Kurihara writes regularly for OCS News, a Japanese-language newspaper in the United States; Japan National Women's Journal and Dance Magazine. Her articles have also appeared in such publications as Asahi Shimbun, a Japanese newspaper comparable to The New York Times; Journalism Review, Brutus, and High Fashion. In her writing, Kurihara covers numerous topics, from social issues such as abortion and AIDS, to the arts, such as Butoh dance and gay theater in America. She has appeared on Japanese television as an authority on the contemporary arts, and her filmmaking activities have been written about in various Japanese publications. Most recently, Kurihara has written a series of articles about women's media in the U.S. for Japan National Women's Journal.

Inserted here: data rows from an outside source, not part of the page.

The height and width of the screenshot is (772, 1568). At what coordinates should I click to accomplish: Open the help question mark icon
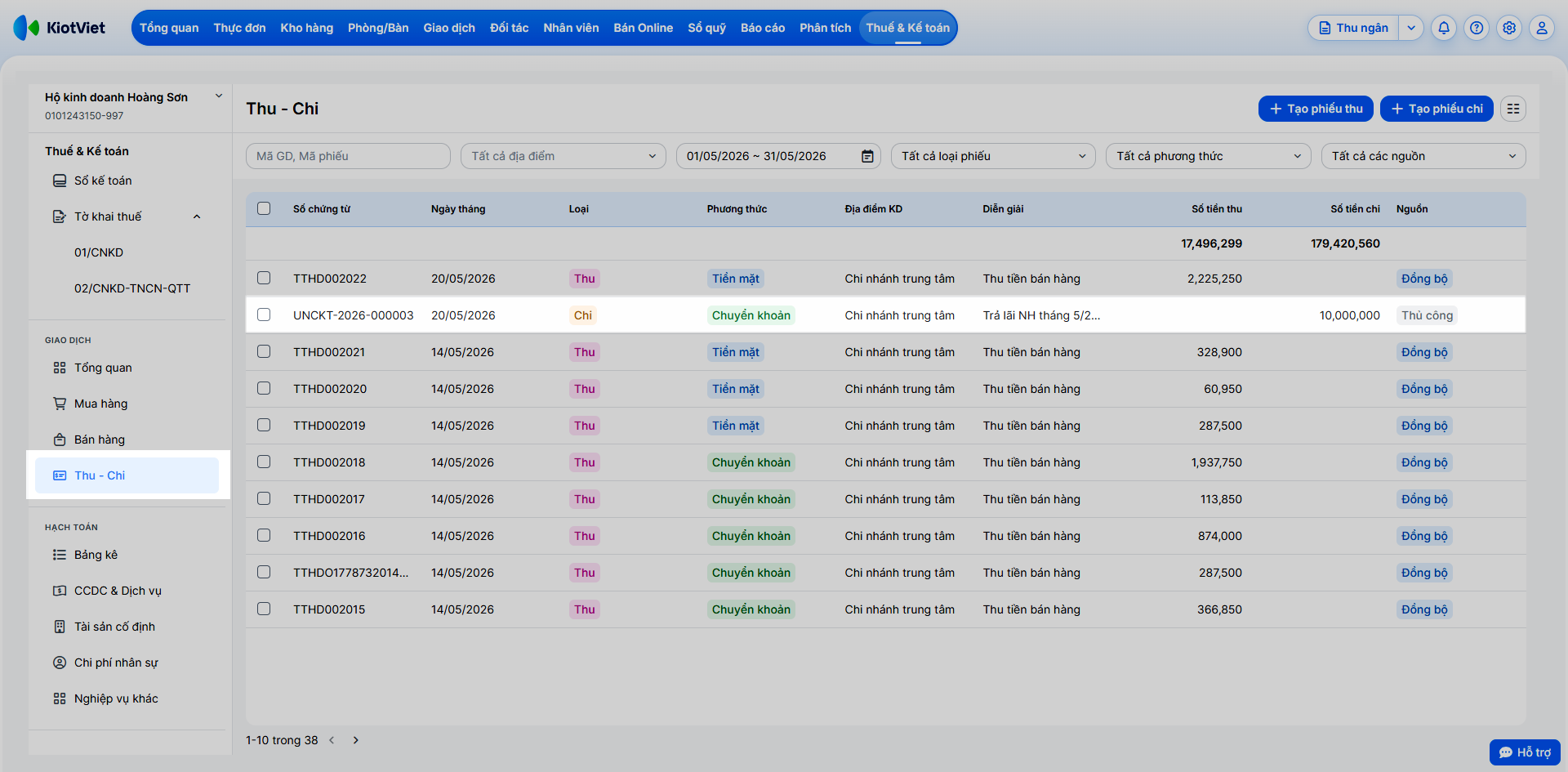[x=1477, y=28]
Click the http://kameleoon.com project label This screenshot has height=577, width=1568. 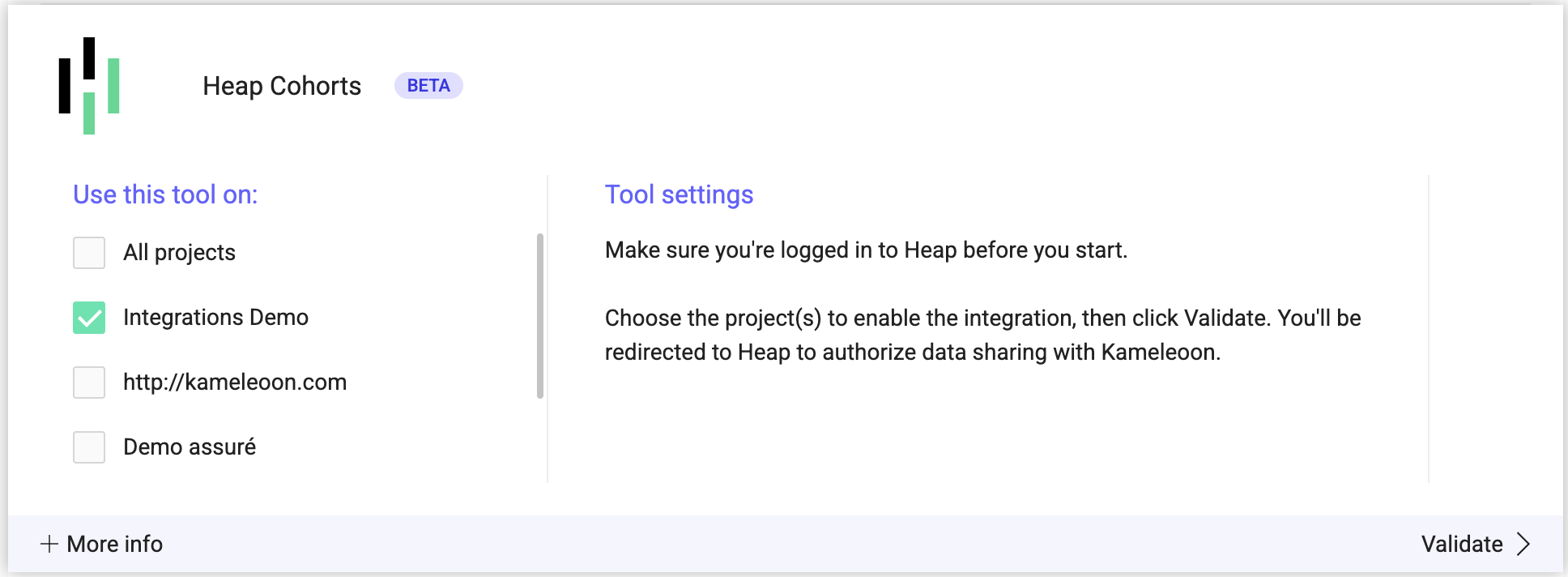(235, 382)
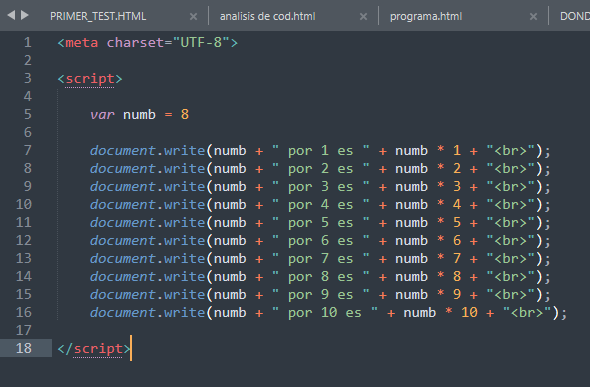Click the right tab navigation arrow

(x=25, y=15)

Nanako Kurihara has received grants from the Tokyo Women's Fund, the Japan Foundation, the Hoso Bunka Fund, the Astraea Foundation, and Women Make Movies to aid in her production of the film Ripples of Change. Kurihara is also the recipient of an Artist's Residency at Downtown Community Television Center and a research grant from The Toyota Foundation for her writing on contemporary Japanese dance. (Source: Women Make Movies, August 2009)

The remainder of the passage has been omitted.